***** Entries provided
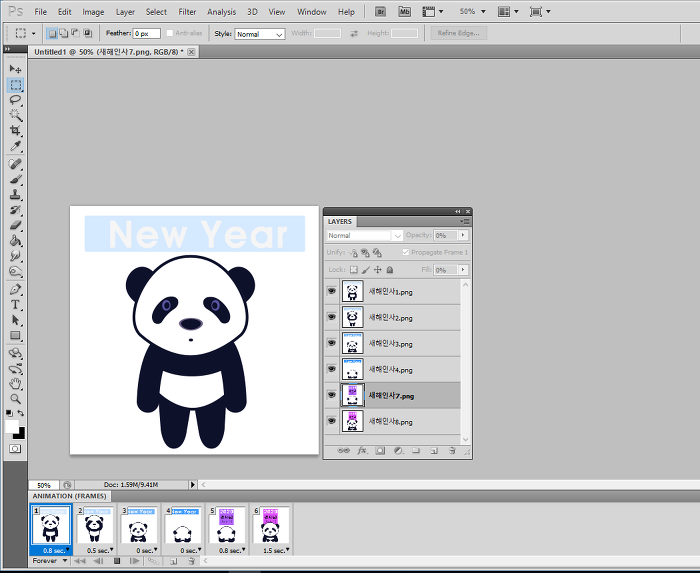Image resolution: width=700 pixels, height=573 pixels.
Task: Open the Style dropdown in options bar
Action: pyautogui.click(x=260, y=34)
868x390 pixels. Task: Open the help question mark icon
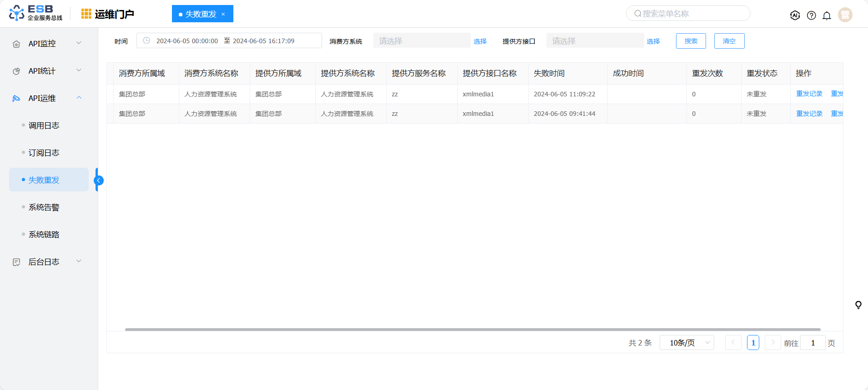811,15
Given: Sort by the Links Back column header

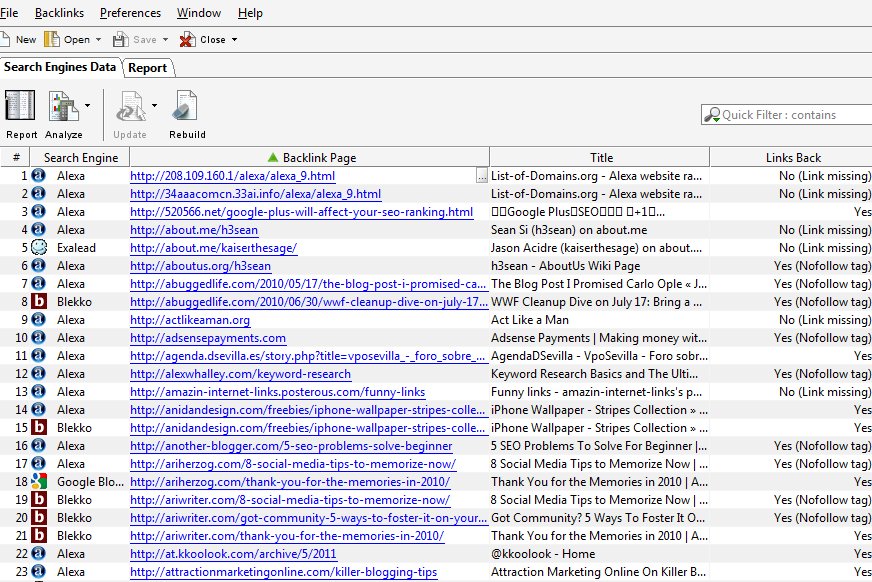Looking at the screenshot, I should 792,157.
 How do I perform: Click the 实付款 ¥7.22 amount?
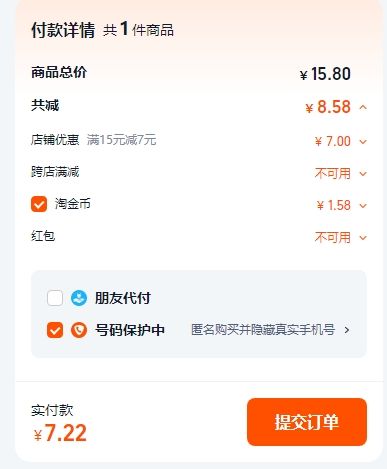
**********
## Task to complete
Leave the pictures out. Output exactly, and only, the lines from the one with "Given: Sort by the Links Back column header" through the last line of the listing above, both included.

## Exercise solution
Given: Sort by the Links Back column header

Looking at the screenshot, I should 792,157.
 How do I perform: Click the 实付款 ¥7.22 amount?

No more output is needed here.